The Innocent Man tells the story of Ron Williamson and Dennis Fritz, two men who were convicted in 1988 for the murder of Debra Sue Carter. However, after 11 years in prison, they were exonerated and released. Police then turned to a new suspect, Glen Gore, who is still in prison according to records from the Oklahoma Department of Corrections, and is expected to remain there for the rest of his life without opportunity for parole.
As reported by the Oklahoman, Gore was sentenced to death by a 12-person jury in 2003 — four years after Williamson and Fritz were released and two decades after Carter was killed. "To have 12 people agree, with this difficult of a case, that [Gore] should suffer the same penalty he inflicted on an innocent woman shows that just because the system can make a mistake doesn't mean we're afraid to impose justice," the lead prosecutor in the case, Richard Wintory, told the publication at the time.

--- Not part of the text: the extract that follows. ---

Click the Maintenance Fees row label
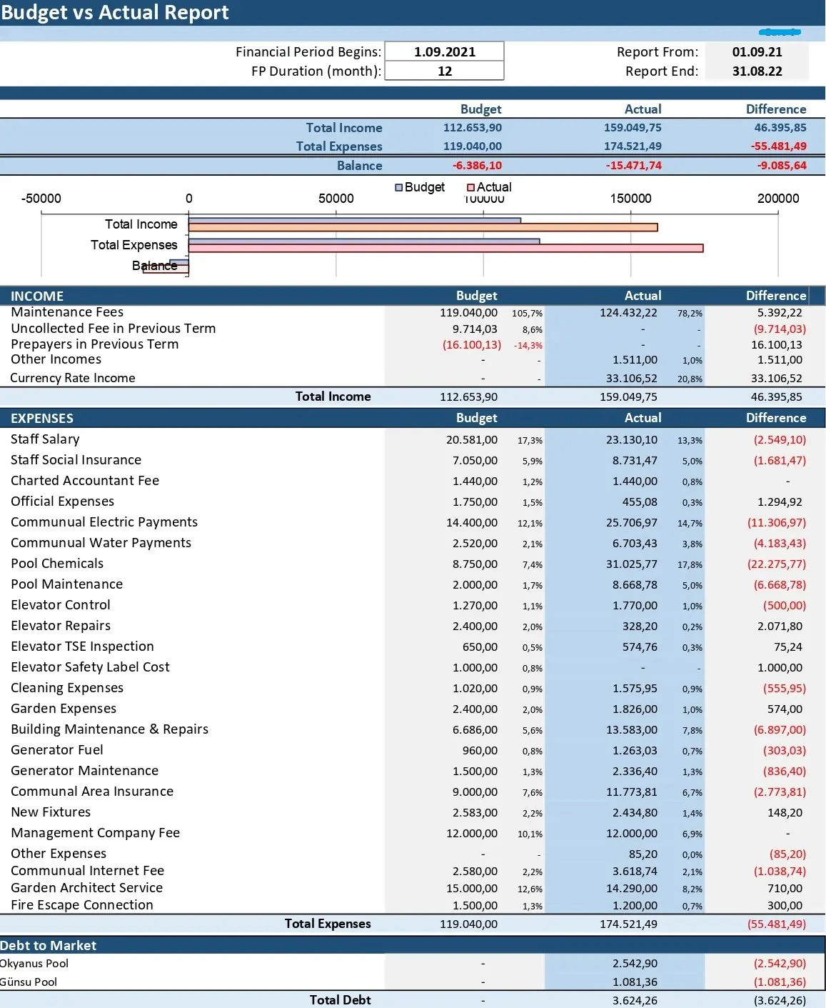tap(67, 312)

Also per the Oklahoman, Gore was already in prison for unrelated charges before being arrested in connection to Carter's death. According to records from the Oklahoma Department of Corrections, these charges included using an offensive weapon in a felony, pointing a firearm, kidnapping, assault and/or battery with a deadly weapon, and first-degree burglary. The Oklahoman reports that the same DNA evidence used to exonerate Williamson and Fritz is ultimately what led investigators to Gore. According to the outlet, several witnesses reported seeing Gore talking with Carter before she left the Ada club she was last seen at, while one person alleged she'd pushed him away from her. Another witness testified that Carter had allegedly said she feared Gore's temper.
While Gore initially received the death penalty for Carter's murder, according to the Ada News, the Oklahoma Court of Criminal Appeals later ruled that Gore had been denied a fair trial, as he had not been able to present evidence pointing to other possible suspects. In his second trial, Fox affiliate KXII News 12 reported, Gore was once again found guilty, but was instead sentenced to life in prison without parole after a deadlocked 11-to-1 jury deliberated for more than 10 and a half hours on whether or not to give him the death penalty.
During this second trial, The Ada News reports that Carter's mother, Peggy Sanders, stood in another room of the courthouse until someone delivered the verdict to her. Upon finally hearing the verdict — that Gore would be remain in prison for Carter's death — Sanders reportedly replied, "I’m OK, now," 20 years after learning of her daughter's death.
Records for Oklahoma Department of Corrections indicated that Gore is currently serving out his sentence at Mack Alford Correctional Center in Atoka, Oklahoma. Barring any sudden developments in the case, there is nothing to suggest he will be moved from that facility or released from prison.
The Innocent Man, based on John Grisham's 2006 book of the same name, premieres on Netflix on Dec. 14.